When She's in Conflict with Her Friends

Girls are as complex as they are simple. And this is maximized by five or more times when it comes to friendships. Girlfriends are okay one day, and un-okay the next. And just when you thought that’s going to be the end of their friendship, voila, they are out going shoe shopping or having cocktails together again.

The thing is, the people who are most affected by the ups and downs of female friendship are the people around them – a.k.a. the boyfriends. And boy oh boy, you do not serve as a mere spectator in this complicated web of friendship and unfriendship. You will have your own role to play and how well (or badly) you play it will define how she will treat you during the height of the conflict. And maybe even after that. However, I think it's ok to put a halt when they engage in a catfight.

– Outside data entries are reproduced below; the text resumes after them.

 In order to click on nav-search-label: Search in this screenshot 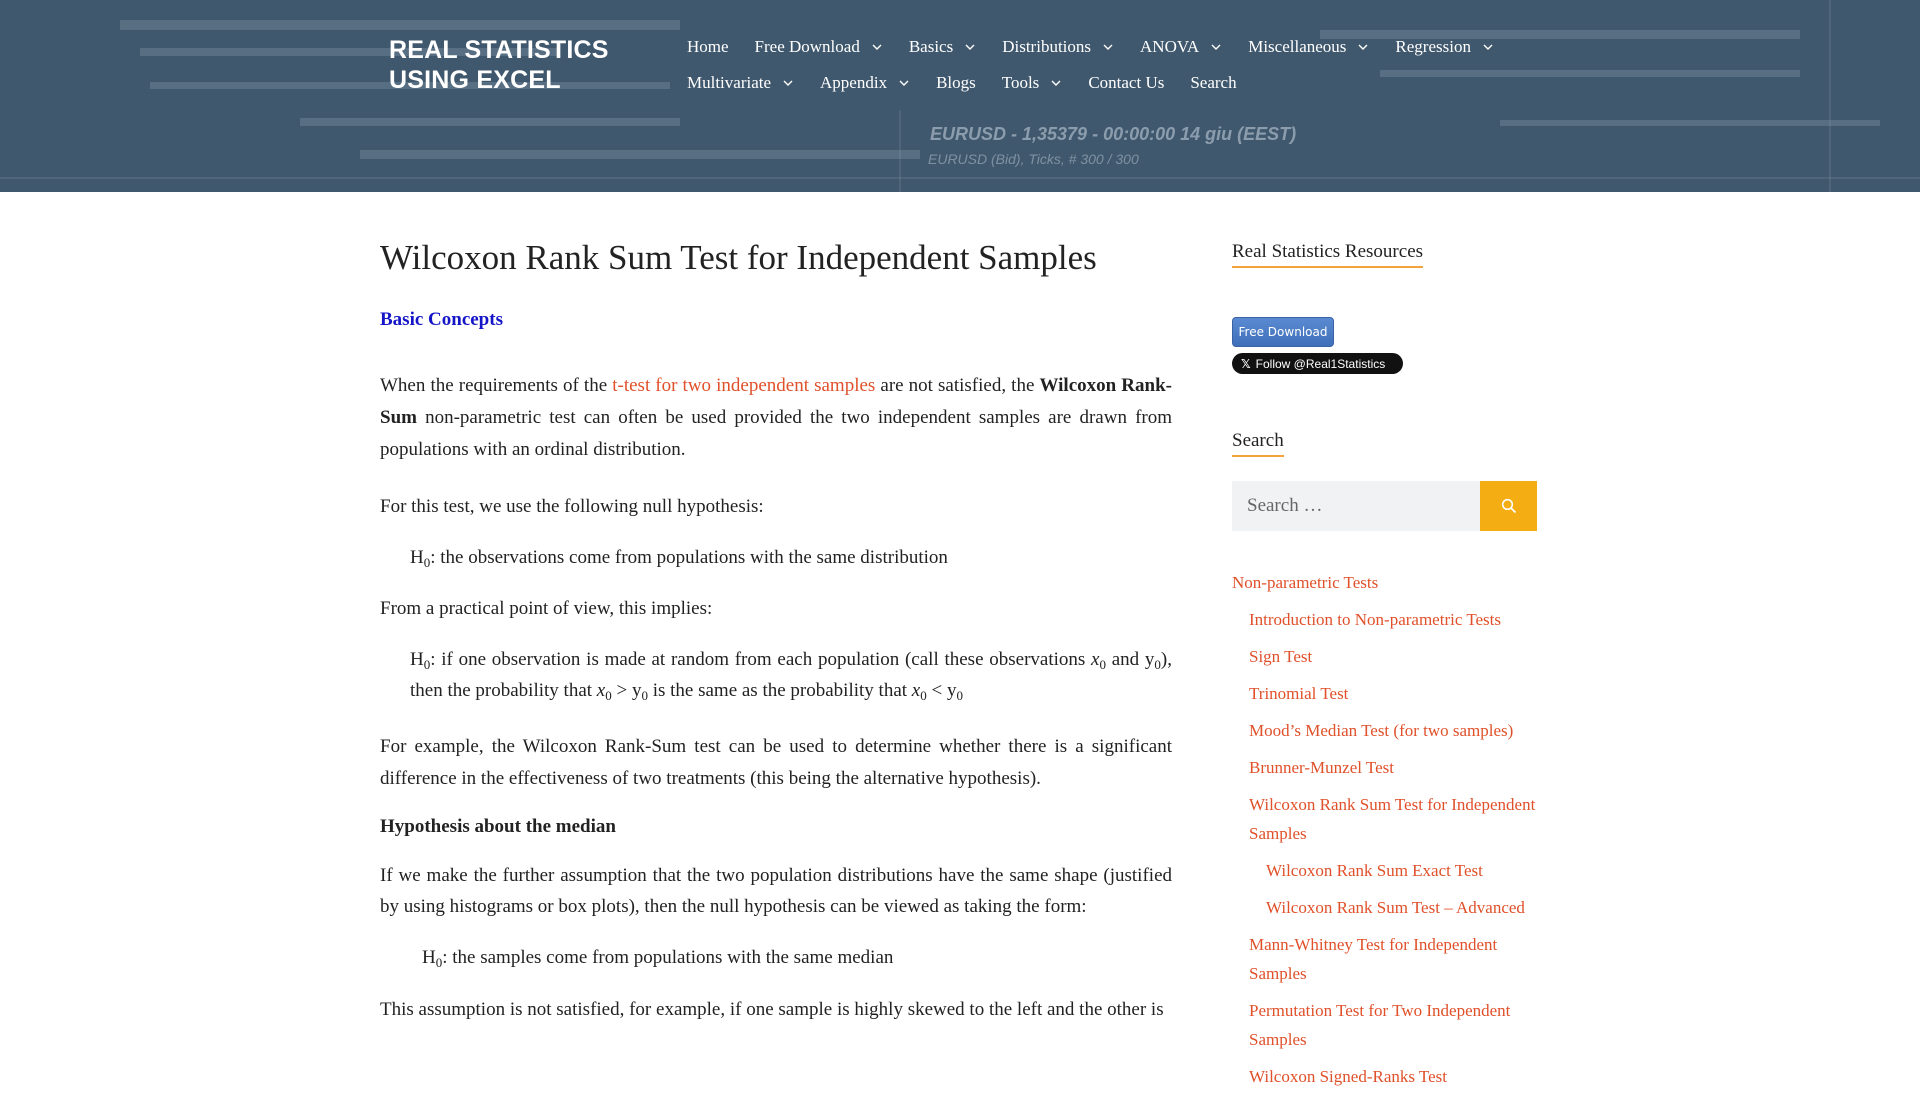, I will do `click(1214, 82)`.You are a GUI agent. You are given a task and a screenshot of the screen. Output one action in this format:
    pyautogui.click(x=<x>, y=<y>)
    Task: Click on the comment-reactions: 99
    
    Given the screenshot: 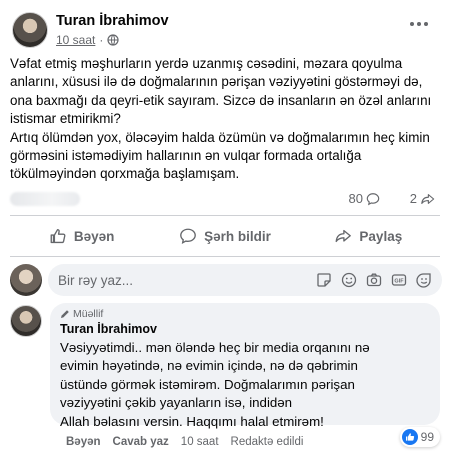 What is the action you would take?
    pyautogui.click(x=420, y=437)
    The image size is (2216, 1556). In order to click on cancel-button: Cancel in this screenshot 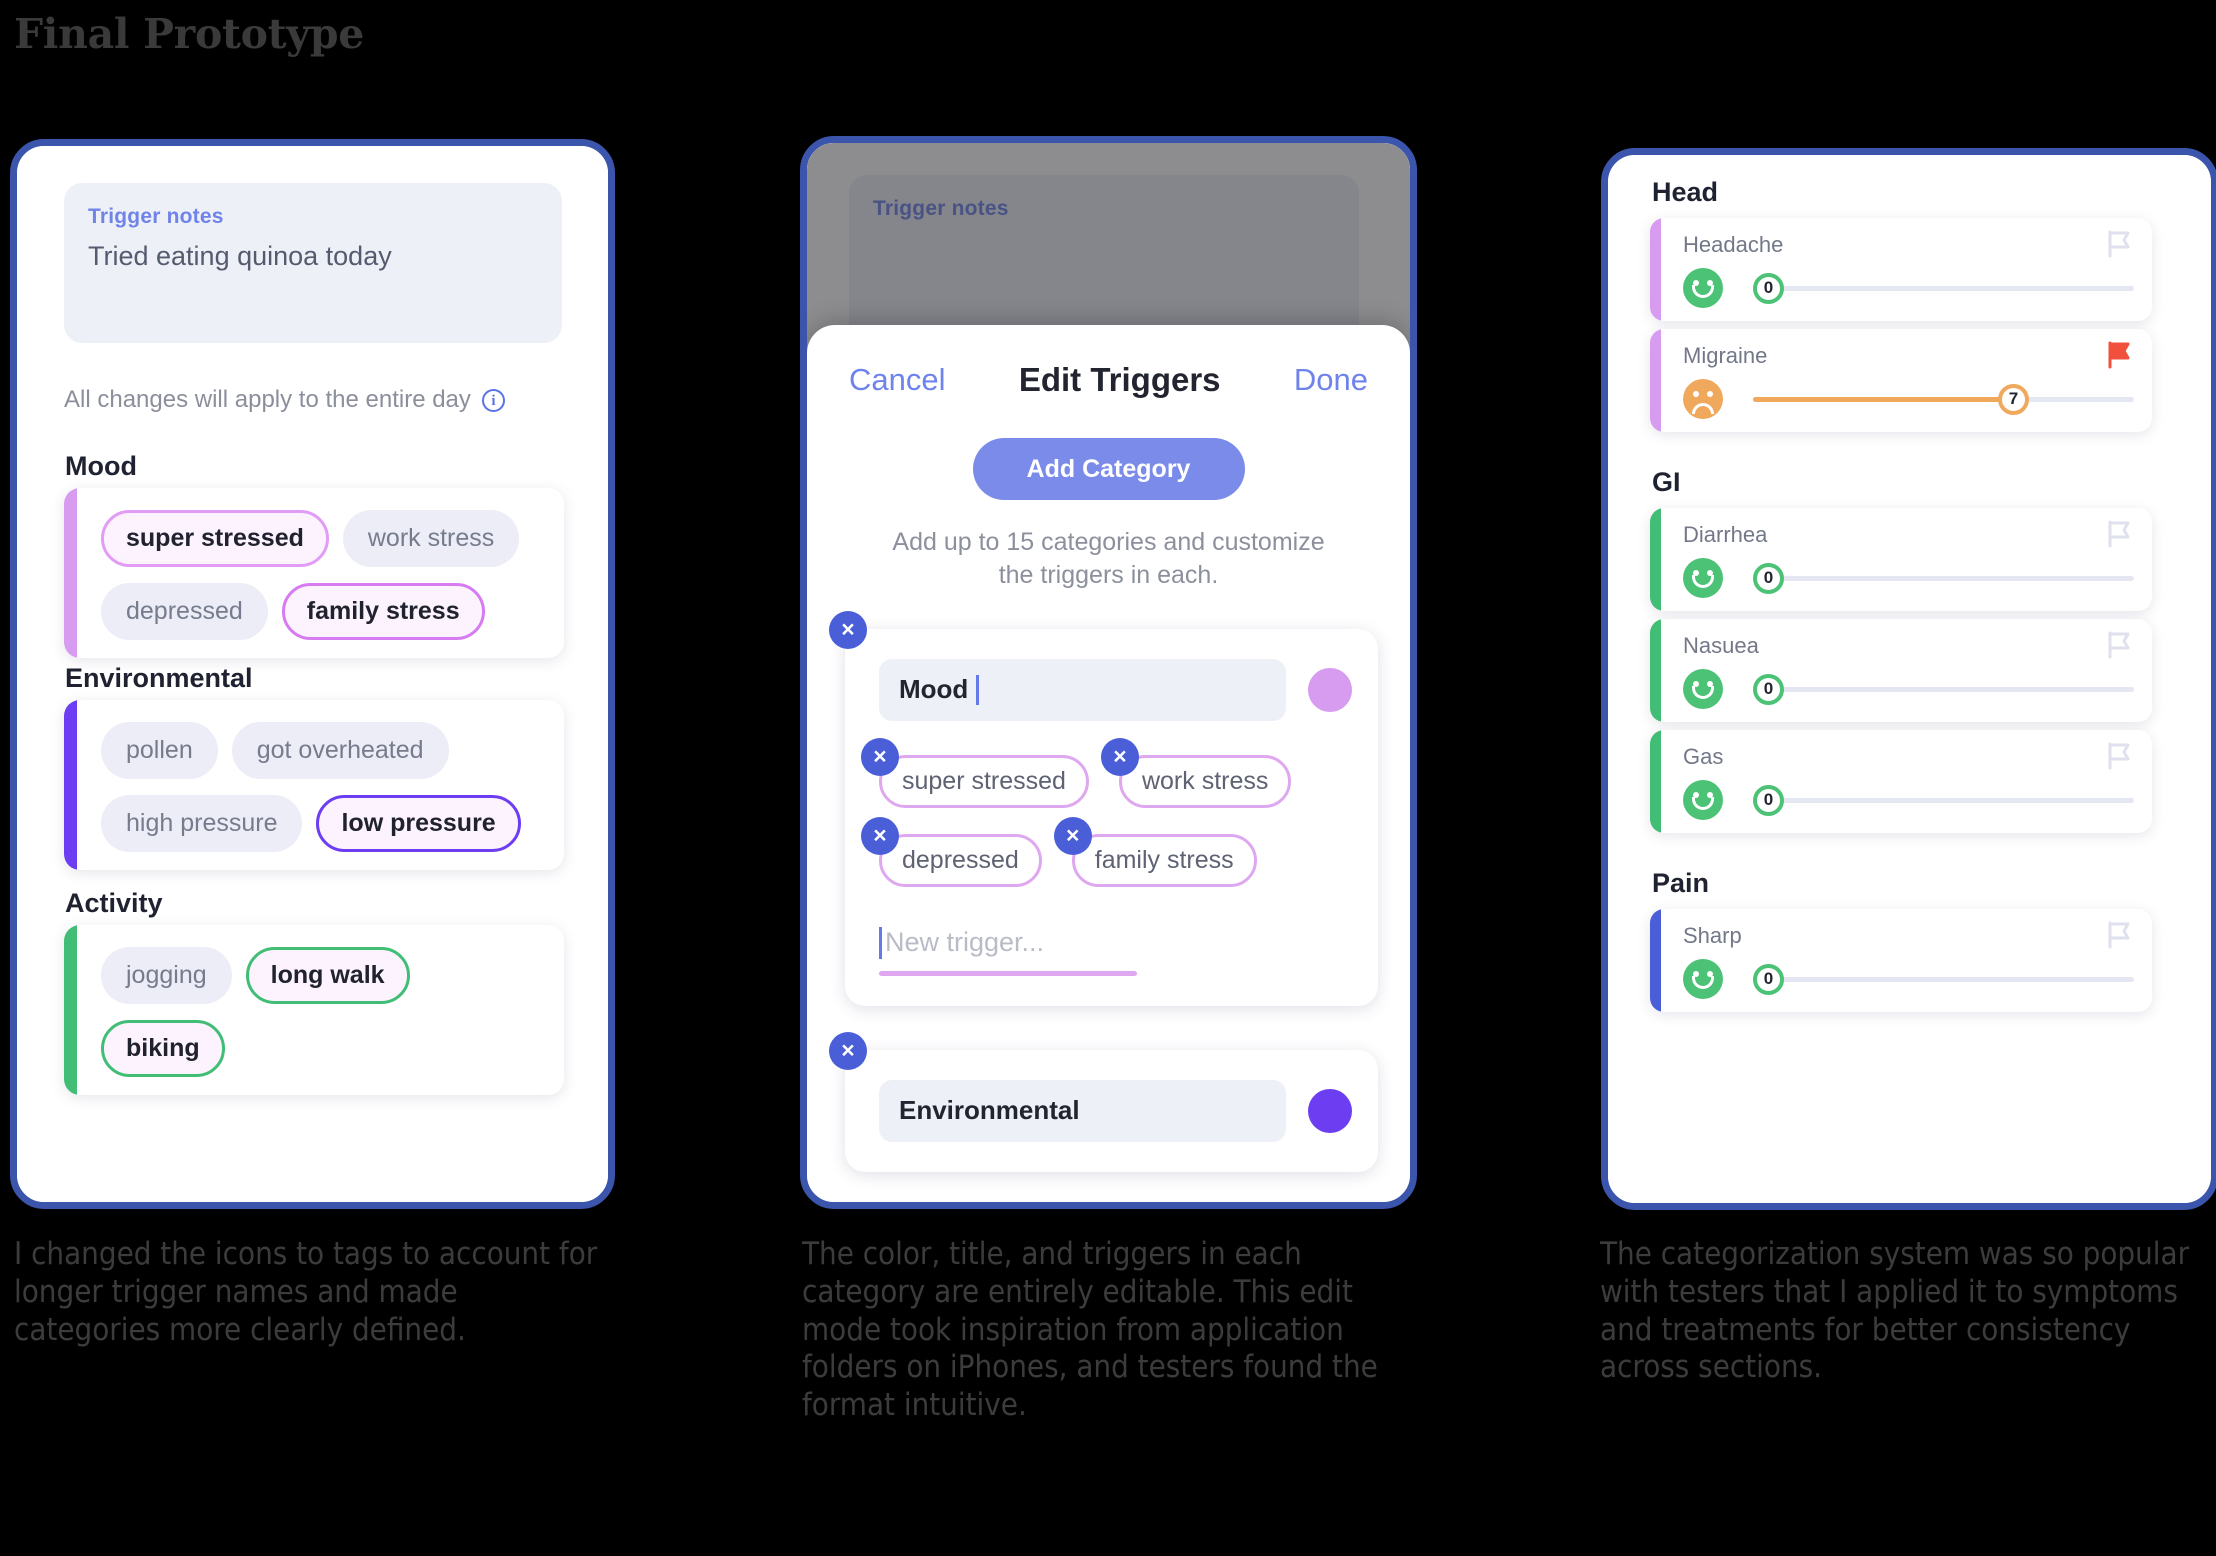, I will do `click(898, 380)`.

So how do you, dearest boyfriend, act when she’s in conflict with a friend? How do you behave and what should you tell her during these times? Here are a few tips:

  • Do not attempt to play the role of the referee. She will hate you for it. Do not talk about it until she’s ready or when she asks for your opinion. Oftentimes we need to just take it all in our heads and the most they need from you is your presence and nothing more. You trying to justify the actions of our friend-nemy/ies will only push us further into ire.

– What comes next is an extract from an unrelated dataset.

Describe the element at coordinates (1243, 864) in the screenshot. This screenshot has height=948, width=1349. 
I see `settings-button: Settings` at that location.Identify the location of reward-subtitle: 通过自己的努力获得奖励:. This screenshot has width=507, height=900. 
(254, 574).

  • Do not rush her. This is a huge no-no especially at the height of the problem. She will hate you for forcing it. One thing about girls having fights is that they love to take their time. Just as much as they love to linger in the bath or in the shower, so do their emotions and rushing isn’t the answer. Rush her and poof! She'll walk out on you.

  • girl walking out

  • Listen. This is especially true and important when your girl is in conflict with someone in her close circle of friends. They always think that their friends might be taking sides and that they wouldn’t have anyone to talk about it with – other than you. And really, venting out helps them calm down so just listen. Don’t say anything – just listen. Oh and an occasional hug will help.

  • Be civil (or stay friends) with the girl she is in conflict with. Unless you are actually part of their fight, there is absolutely no reason why you shouldn’t be civil (or friends – if you are friends too) with the other girl in the scenario. There is not a bigger turn off than a guy who interferes and gets himself in a situation that he is not involved in especially if it is a girl quarrel!

  • Do not take sides. Support her, love her, listen to her but do not take sides. You wouldn’t know how you could fuel the fire even further and worsen the problem.

Bottomline

Everything you say or do can affect how she handles the conflict so by all means, try your best to not make things worse!